Rules: [paste rules]

What Plan Mode Won’t Do

Planning is better than writing blind, but it has limits. Claude in plan mode is working from the text you provide — it doesn’t know about your actual codebase, your team’s actual behavior, or the specific incidents that led to each rule. The planning pass surfaces structural issues, not contextual ones.

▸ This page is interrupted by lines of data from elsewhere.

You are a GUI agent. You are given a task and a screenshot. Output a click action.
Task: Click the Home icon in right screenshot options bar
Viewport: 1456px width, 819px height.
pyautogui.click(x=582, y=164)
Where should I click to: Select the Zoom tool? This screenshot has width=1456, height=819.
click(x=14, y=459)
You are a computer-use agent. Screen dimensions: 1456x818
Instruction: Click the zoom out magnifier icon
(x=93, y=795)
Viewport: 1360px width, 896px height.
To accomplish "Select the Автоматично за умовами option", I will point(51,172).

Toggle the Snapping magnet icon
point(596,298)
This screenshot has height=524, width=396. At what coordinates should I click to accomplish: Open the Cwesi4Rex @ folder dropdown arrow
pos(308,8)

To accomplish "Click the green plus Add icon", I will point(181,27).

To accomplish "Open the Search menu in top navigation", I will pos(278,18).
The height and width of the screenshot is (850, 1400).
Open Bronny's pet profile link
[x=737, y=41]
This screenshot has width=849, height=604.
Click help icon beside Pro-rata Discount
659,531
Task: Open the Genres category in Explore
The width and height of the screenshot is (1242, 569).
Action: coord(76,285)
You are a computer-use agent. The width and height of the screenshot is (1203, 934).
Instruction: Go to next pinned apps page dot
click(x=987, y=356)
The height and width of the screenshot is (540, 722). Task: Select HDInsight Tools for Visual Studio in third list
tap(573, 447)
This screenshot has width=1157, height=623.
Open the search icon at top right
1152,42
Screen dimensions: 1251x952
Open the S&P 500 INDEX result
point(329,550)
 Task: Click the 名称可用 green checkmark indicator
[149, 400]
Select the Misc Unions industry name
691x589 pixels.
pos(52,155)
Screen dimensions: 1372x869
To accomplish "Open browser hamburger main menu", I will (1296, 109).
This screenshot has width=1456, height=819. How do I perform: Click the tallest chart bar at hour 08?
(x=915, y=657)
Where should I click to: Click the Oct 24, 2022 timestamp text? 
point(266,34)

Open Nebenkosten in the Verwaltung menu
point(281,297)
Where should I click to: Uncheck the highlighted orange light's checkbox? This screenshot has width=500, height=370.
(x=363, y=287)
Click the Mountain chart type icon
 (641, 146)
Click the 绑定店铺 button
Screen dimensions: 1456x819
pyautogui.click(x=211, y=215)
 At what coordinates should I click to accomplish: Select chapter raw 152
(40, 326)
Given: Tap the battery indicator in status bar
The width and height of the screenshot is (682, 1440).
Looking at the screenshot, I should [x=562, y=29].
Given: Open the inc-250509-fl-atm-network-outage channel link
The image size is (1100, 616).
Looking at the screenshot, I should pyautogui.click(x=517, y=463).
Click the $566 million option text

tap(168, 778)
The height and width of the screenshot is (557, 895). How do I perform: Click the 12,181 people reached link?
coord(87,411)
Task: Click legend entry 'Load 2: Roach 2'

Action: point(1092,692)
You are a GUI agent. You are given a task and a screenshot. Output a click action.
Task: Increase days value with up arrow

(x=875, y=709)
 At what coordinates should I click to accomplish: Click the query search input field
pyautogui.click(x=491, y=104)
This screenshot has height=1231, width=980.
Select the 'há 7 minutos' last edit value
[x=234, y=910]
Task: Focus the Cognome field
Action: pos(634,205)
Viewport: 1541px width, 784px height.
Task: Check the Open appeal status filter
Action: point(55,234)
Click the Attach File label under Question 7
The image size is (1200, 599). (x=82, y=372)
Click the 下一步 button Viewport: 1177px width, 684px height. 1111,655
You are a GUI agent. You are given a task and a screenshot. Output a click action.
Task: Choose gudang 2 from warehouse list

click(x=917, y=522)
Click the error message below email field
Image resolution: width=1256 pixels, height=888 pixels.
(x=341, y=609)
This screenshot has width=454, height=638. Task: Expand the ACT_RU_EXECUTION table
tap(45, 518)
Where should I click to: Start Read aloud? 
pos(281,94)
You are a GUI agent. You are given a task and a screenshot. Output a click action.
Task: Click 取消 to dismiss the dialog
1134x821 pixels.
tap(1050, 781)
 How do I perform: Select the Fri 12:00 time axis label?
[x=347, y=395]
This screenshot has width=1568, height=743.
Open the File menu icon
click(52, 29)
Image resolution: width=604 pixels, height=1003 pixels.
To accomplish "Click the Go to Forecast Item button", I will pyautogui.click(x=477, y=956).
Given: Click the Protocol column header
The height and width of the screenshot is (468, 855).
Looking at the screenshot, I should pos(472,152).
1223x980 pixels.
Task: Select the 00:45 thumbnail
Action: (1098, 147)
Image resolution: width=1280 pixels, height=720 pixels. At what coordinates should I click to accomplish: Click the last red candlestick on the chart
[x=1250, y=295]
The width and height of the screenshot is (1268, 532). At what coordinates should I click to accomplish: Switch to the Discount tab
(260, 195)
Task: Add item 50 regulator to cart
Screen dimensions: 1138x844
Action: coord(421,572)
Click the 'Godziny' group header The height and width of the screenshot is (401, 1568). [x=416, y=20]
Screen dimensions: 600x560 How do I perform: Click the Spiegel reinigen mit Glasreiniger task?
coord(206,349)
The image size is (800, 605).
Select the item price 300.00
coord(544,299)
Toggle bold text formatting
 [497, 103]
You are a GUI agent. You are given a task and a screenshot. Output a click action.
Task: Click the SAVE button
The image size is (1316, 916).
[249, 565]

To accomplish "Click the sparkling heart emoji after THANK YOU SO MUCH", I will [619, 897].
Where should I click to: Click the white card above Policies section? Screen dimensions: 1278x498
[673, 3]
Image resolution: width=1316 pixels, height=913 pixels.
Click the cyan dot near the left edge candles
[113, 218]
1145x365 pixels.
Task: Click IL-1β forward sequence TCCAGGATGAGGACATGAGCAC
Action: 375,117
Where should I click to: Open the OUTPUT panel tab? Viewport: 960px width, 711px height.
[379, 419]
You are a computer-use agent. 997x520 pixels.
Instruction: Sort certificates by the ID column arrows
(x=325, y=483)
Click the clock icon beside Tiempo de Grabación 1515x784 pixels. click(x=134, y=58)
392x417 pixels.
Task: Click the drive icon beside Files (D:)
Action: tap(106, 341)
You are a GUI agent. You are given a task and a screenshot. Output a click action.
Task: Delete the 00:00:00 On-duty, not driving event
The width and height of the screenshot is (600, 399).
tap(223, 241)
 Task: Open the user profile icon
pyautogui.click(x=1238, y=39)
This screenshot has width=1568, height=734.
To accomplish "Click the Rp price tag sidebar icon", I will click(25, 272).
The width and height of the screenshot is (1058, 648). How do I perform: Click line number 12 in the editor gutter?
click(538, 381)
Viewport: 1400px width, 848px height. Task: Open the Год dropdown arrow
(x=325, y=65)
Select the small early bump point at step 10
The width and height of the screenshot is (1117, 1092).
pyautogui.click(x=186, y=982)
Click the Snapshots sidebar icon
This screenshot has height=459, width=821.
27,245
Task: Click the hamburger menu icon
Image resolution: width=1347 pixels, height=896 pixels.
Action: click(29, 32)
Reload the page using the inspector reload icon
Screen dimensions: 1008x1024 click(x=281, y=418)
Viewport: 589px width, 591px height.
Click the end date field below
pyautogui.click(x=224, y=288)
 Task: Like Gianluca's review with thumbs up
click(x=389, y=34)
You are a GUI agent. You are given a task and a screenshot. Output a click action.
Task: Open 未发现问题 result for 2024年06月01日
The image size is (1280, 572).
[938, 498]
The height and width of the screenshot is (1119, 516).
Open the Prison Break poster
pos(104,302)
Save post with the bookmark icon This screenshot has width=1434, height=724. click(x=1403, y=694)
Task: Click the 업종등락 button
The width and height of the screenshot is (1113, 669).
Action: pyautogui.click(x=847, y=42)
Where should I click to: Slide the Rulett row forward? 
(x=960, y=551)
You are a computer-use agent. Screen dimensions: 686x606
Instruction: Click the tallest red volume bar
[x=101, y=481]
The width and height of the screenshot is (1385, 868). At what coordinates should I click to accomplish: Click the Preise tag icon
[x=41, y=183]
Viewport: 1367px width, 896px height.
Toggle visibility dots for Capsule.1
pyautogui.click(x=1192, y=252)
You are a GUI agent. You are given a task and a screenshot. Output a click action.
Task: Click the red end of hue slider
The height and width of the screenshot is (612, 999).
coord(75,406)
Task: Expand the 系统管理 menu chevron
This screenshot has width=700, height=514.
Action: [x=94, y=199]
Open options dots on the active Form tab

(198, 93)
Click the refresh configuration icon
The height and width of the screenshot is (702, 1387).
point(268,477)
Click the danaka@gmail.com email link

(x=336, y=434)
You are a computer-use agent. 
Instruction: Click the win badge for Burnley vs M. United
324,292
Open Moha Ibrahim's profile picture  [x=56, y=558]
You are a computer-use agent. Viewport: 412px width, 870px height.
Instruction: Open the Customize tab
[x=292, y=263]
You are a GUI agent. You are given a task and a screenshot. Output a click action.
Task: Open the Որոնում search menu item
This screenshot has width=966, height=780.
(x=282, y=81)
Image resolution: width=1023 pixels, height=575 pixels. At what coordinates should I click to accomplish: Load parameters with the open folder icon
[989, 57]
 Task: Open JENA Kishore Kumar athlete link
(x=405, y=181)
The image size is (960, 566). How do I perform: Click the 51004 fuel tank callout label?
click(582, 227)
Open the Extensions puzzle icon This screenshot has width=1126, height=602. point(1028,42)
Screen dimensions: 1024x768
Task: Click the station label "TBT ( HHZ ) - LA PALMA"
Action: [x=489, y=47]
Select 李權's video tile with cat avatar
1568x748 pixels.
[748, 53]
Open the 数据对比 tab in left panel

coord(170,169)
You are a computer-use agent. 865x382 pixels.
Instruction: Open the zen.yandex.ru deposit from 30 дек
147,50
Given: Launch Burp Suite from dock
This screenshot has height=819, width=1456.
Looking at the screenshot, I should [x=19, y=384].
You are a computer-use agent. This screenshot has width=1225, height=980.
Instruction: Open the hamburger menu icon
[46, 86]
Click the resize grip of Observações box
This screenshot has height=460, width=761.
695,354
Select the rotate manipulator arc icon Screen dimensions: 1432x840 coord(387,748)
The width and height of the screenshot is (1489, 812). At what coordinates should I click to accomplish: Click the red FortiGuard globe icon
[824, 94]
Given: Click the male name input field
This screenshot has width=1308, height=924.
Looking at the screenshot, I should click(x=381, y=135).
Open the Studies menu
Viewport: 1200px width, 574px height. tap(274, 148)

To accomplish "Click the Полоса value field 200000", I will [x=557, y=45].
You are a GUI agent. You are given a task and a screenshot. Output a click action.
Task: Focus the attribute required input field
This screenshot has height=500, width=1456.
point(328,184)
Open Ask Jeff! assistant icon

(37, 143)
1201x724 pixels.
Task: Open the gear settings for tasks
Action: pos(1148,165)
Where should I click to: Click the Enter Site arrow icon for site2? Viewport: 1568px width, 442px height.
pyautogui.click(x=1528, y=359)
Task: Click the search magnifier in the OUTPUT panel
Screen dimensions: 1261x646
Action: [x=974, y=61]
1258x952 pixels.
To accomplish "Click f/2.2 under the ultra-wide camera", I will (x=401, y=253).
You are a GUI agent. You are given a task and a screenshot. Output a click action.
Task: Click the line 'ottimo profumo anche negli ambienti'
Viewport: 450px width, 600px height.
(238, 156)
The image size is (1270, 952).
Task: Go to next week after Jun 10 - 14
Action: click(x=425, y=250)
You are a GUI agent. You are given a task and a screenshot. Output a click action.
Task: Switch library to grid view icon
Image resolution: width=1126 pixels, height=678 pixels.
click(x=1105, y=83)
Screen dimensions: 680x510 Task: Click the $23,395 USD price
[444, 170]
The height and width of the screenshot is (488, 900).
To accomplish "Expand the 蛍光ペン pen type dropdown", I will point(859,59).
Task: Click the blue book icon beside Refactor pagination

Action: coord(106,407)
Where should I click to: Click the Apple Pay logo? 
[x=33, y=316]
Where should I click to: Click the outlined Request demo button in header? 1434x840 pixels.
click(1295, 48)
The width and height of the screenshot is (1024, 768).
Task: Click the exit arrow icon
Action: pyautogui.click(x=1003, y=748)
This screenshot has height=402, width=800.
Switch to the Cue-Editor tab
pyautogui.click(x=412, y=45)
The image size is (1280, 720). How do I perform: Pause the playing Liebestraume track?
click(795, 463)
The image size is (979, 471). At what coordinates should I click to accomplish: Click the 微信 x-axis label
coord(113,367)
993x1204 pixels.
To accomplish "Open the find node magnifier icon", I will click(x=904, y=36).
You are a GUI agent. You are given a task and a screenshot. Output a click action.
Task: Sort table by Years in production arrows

A conflict between “use functional patterns” and “use class-based services” will be caught. A rule that says “never use setTimeout in tests” but doesn’t specify that Vitest fake timers are the intended replacement won’t be caught — that’s a knowledge gap that requires human judgment.

The useful framing: plan mode is a structural reviewer, not a domain expert. Use it for structure and then apply your own knowledge for content.

Token Budget Consideration

One concrete benefit of planning before writing: CLAUDE.md files designed through planning tend to be shorter than ones written directly. The planning pass consistently identifies rules that overlap with ESLint/Prettier/TypeScript configuration that the agent doesn’t need to know about. In one case, running an audit on a 600-line CLAUDE.md via plan mode identified 40% of the content as either redundant with tooling or no longer accurate — the resulting 360-line file performed better in practice because the agent spent less context on noise.

If you’re trying to keep CLAUDE.md under 2000 tokens (a reasonable target for leaving room for code context), the planning pass is the most reliable way to stay under budget while keeping everything that matters.